• La 3ème mort de Janka

    À coups de talon, Janka brisa la glace. Des éclats blancs, comme du verre pilé, comme des grains du gros sel qui la fondait et qui lui manquait, poudre de perlimpinpin. La plaque fendillée de partout finit par exploser sous la violence de ses assauts. Janka s’épongea le front.
    — Tu vas te casser la figure, lui répéta le père, qui s'était assis sur le seul rocher où bavaient les rayons de soleil du moment.
    Janka n’écouta pas. Il martela le sol des pieds. Puis, passa ses semelles dessus afin d’en apprécier la surface. Le père racontait n’importe quoi. Ça ne glissait pas.
    — Ça glisse plus, répondit-il, on peut y aller.
    Il n’attendit pas l’autorisation ; il risqua un pas puis un autre. Le terrain pilonné remplit son office et lui assura une progression stable. Un mètre tranquille sur ses pattes, jusqu’à ce qu’une lame traîtresse l’envoyât par terre.
    — J’te l’avais dit. T’écoutes jamais.
    Le père se leva, se dirigea vers lui, tendit une main pour l’aider à se redresser.
    — On peut pas passer, expliqua-t-il pour la quinzième fois, c’est pas la peine d’insister.
    Janka saisit la main offerte, s’agrippa rageusement à elle. Il ne s’était pas blessé sauf à son amour-propre. Et il en voulut au père, auquel la faute incombait. Il tira aussi fort qu’il le put sur le bras, dans le secret désir de le déséquilibrer ; qu’il tombât aussi, se fît mal, pourquoi pas. Mais le père tint bon ; sur de meilleurs appuis, résista à la traction du fils, qu’il attira vers lui.

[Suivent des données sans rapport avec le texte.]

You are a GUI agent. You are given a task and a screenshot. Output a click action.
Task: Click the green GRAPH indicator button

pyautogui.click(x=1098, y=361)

    — Aïe ! hurla Janka. Tu me fais mal.
    En le tirant, le père l’avait cogné contre un bloc de glace. Le garçon en rajouta sur la douleur, exagéra la plainte, sans parvenir à culpabiliser l’homme qui, agacé par ses simagrées et sa mauvaise volonté, le réprimanda.
    — Tu pourrais y mettre du tien, aussi !
    Le regard que lui lança Janka fut plus tranchant que le froid qui le transperça. Il se dégagea de l’étreinte paternelle. Serra les poings. Ses gants trempés lui brûlèrent les doigts, l’obligèrent à les déraidir. Il attrapa alors un fragment de glace, qu’il jeta contre le sol en direction des pieds du père, vers lesquels il s’éparpilla en mille bris de colère.
    — Eh, s’indigna l’homme, faut te calmer ! J’y suis pour rien si t’es tombé.
    Janka n’en pouvait plus de l’entendre. Il voulait qu’il se tût, qu’il disparût. Il se hissa sur ses bras, ramena ses jambes sous lui, s’agenouilla puis bascula sur ses pieds pour se propulser vers l’homme et son estomac et s’affaler mollement le nez contre son ventre. Le père, étonné, digéra l’attaque en reculant d’un pas et saisit le fils par les épaules, prêt à lui remettre les idées en place. Lorsqu’il découvrit son regard embué de givre, il retint son geste et, quand il décela la haine qui le réchauffait, y renonça. Il le lâcha, s’écarta, se détourna. Il contempla autour de lui la vaste étendue de glace qui les cernait, considéra l’îlot sur lequel ils avaient échoué. Il soupira, revint au rocher et se rassit.